How much influence did the SEC have on disclosure? While that's not addressed (and may be unknowable), it is notable that, as early as February 3, SEC Chair Jay Clayton indicated in a statement (regarding an unrelated rulemaking) that he had "asked the staff to monitor and, to the extent necessary or appropriate, provide guidance and other assistance to issuers and other market participants regarding disclosures related to the current and potential effects of the coronavirus." Although he recognized that the impact might be uncertain and difficult to predict, "how issuers plan for that uncertainty and how they choose to respond to events as they unfold can nevertheless be material to an investment decision." (See this PubCo post.) A statement focused primarily on the impact of the virus on financial disclosures and audit quality was issued in mid-February (see this PubCo post), with more expansive statements on disclosures regarding COVID-19 in April. For example, in April, Clayton and Corp Fin Director Bill Hinman urged companies, as they issued earnings releases and conduct analyst and investor calls, to provide as much information as practicable, focusing their disclosure less on historical information and more on "current financial and operating status, as well as future operational and financial planning" under "various COVID-19-related mitigation conditions." Among other topics, they encouraged companies to address liquidity and resource needs, receipt of financial assistance under government programs, company efforts to protect worker health and customer safety and strategies to incrementally resume regular operations as the crisis resolves. (See this PubCo post and this PubCo post.)

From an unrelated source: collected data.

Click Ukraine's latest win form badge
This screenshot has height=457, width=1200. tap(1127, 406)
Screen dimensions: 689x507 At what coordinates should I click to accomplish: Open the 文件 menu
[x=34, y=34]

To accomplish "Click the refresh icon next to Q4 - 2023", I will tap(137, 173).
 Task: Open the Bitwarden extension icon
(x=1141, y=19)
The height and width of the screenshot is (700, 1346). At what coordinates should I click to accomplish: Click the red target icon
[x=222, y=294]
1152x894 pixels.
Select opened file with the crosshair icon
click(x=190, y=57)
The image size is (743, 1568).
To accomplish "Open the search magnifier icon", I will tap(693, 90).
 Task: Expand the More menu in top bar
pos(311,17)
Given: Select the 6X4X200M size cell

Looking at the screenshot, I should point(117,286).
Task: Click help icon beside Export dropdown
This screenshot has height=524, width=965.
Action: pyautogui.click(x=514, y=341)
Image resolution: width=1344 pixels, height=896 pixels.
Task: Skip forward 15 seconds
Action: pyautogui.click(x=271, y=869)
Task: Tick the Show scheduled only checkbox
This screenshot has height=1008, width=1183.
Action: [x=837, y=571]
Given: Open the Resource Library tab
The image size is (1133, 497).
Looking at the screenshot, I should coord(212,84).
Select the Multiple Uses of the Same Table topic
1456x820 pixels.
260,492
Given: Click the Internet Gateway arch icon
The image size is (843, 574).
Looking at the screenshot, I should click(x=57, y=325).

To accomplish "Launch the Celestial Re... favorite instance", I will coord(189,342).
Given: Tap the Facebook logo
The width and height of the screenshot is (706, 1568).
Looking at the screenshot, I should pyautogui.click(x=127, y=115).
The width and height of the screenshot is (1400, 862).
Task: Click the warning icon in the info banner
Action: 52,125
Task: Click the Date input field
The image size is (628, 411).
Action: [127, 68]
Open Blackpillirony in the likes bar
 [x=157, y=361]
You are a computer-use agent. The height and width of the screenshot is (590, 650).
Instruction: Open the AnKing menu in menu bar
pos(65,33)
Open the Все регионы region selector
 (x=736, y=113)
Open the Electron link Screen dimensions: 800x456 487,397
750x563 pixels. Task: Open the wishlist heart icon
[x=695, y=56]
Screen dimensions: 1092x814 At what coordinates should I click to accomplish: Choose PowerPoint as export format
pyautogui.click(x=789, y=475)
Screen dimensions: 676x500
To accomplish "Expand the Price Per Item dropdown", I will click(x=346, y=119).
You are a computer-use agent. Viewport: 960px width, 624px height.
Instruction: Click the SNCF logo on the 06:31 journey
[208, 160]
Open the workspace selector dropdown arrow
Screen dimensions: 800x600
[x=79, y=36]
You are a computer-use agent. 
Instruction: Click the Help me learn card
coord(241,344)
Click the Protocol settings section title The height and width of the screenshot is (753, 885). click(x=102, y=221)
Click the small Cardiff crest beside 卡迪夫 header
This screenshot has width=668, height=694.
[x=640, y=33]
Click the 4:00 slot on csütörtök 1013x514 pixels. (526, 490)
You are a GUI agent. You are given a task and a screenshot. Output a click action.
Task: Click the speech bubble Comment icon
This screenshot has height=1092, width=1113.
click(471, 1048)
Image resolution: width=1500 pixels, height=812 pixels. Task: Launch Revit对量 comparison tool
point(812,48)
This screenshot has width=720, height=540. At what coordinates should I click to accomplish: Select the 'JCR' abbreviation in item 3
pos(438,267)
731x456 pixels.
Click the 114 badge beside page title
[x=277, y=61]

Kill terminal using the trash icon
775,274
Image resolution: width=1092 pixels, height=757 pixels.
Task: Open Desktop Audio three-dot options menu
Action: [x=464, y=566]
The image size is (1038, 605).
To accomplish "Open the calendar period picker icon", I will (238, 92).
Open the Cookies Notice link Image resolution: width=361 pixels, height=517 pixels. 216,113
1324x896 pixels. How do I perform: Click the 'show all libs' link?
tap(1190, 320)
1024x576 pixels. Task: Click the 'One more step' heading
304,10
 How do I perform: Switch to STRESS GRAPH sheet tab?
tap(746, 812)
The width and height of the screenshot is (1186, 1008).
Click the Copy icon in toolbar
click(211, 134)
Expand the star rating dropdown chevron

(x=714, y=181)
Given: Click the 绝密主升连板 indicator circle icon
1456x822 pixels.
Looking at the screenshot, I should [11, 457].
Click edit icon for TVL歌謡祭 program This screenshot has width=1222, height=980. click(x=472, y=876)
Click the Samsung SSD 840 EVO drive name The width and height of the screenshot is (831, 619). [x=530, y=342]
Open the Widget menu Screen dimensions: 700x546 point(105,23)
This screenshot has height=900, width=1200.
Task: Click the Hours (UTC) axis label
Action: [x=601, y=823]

COVID-19 was also the subject of Corp Fin Disclosure Guidance 9 issued in March and 9A in June. For example, in the March guidance, the staff recognized that the uncertainties associated with COVID-19 made its effect on specific companies difficult to predict and, in many circumstances, the impact was beyond a company's control and knowledge. Still, "the effects COVID-19 has had on a company, what management expects its future impact will be, how management is responding to evolving events, and how it is planning for COVID-19-related uncertainties can be material to investment and voting decisions." They observed that disclosure of COVID-19 risks and effects may be required or appropriate in MD&A, the business section, risk factors, legal proceedings, disclosure controls and procedures, internal control over financial reporting, and the financial statements or other sections, whether or not in response to a specific line item requirement. (See this PubCo post and this PubCo post.) In addition, the staff made its views known to individual companies through the comment process.

The study also looked at correlations between disclosure and negative stock price performance, finding that, although "most companies experienced sharp share price declines in March, companies that issued COVID-19-related disclosure in March experienced 30-day stock price declines that were significantly more negative than companies that did not disclose in March (-22.5 percent versus -12.5 percent)." Industry-adjusted, those percentages change to a 5.9% decline for companies that disclosed COVID-19 impact in March compared to a 2% increase for companies that made no disclosure. The authors conclude that the "data suggests companies that performed worse were more likely to disclose the virus' impact, potentially because of greater exposure and risks."

The authors also drilled down to look at variation within specific industries, highlighting, for example, wide differences within industries in terms of the level and nature of disclosure. Why were some companies silent about the impact of the virus in their SEC filings, the authors ask, even though they experienced a decline in stock price and even though their competitors made multiple references? Can this "black swan" event, the authors ask, provide boards with "insights to prepare for other possible outlier events, such as climate events, terrorism, cyber-attacks, pandemics, and other emergencies? Should these insights be disclosed to shareholders?"